According to Goffman, these four characteristics inevitably arise wherever a large number of people are to be kept under control by few personnel. in total institutions there is thus a fundamental separation into two sociological groups - inmates and staff. While the inmates live in the facility and have limited contact with the outside world, the staff who can leave the institution after an eight-hour day is also integrated into the world outside. (Cf. p. 18). "[...] they belong, in fact, to different worlds." (Burns, 1992, p. 147). Withholding information about the staff's plans for the inmates further increases the distance between the two groups and gives the staff an important instrument of power and control. (See p. 20)
The labour factor also comes into total institutions special importance too. Since the entire daily routine is already pre-structured, the work incentive 'wage', which determines the fundamental work-wage structure of Western society, is eliminated. The employee is no longer free to use his income according to his needs and wishes. Similar to the work ethic, the family system, as another core element of our society, is at odds with total institutions, since these prevent any domestic existence through the pre-structuring of all areas of life.
This has now provided a definition and the most important characteristics have been named.
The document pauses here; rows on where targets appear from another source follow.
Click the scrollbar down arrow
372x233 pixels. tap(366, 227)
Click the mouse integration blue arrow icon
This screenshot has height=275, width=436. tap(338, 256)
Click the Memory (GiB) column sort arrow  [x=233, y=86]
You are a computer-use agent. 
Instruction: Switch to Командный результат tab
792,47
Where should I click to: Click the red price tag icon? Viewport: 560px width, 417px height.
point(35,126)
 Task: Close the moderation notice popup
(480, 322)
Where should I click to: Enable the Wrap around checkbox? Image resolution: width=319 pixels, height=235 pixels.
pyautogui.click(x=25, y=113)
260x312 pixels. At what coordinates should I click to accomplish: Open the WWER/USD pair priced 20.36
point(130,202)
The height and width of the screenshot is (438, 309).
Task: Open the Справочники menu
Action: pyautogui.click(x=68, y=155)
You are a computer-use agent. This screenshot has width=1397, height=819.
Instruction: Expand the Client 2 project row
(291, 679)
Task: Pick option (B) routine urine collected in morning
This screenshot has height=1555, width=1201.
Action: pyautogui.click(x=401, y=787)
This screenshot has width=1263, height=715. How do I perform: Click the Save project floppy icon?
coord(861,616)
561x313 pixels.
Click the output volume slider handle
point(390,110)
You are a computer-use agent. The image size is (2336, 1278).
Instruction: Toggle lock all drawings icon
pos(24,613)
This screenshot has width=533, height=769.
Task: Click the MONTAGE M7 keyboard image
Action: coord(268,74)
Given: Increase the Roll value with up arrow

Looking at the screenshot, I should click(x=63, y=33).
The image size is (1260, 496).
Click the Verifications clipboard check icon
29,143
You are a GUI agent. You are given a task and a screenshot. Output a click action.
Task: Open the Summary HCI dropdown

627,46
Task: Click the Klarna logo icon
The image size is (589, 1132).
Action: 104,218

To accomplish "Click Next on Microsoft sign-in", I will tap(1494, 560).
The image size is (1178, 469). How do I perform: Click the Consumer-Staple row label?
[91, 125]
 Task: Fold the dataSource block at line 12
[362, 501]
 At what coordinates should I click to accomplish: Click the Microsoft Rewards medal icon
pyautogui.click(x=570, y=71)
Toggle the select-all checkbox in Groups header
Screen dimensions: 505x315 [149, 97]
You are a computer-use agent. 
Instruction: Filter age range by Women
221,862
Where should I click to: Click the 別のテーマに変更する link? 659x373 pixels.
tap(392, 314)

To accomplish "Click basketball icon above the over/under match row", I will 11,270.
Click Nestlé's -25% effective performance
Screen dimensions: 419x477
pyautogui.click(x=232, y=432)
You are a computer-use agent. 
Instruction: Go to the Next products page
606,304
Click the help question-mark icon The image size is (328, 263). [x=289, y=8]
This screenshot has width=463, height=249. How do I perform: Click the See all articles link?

The following will deal with how the inmates experience such facilities.
2.1.2 The occupants
All inmates have in common that they enter the institution with an identity shaped by their previous bourgeois environment.2 The individual has thus built up an identity that presents itself in a multitude of different roles, which are largely independent of each other. With admission to a total institution this previous role planning is interrupted.
"Scheduling roles in this way is now out of the question for mental patients3 the world of the mental hospital too small, their round of daily activities too routine and too uniform. The skills needed for switching roles in the circumstances of ordinary social life degenerate, and patients may come eventually to lose possession, so to speak, of some of the roles they once habitually filled." (Burns, 1992, p. 149f).
In addition, an active role design would prevent the optimal functioning of the institution. (Cf. p. 24ff, and Miebach, 1991, p. 81f). Therefore, in addition to direct attacks on the self – Goffman describes here the most diverse types of disfigurement and contamination (cf. pp. 27-42) – there is also the systematic suppression of all occurring forms of role distance. What of it as loop serves to destroy the formal relationship between the acting individual and his actions. While the individual in bourgeois society can maintain his inner distance even in activities that contradict his self-image by making use of a variety of expressive possibilities, these protective reactions such as omissions of awe, irony or ridicule are replaced by the loop targeted punishment.
[...]
1 The following are the references, unless otherwise referred to on Goffman: Asyle (1973) cover.
2 Goffman refers to the special cases of orphanages or foundling homes. The inmates of these institutions never had the Possibility to find one's way in the frame of reference of a civil environment. (See p. 24)
3 What Burns explains here by means of the mentally ill, Goffman refers to all inmates of total institutions.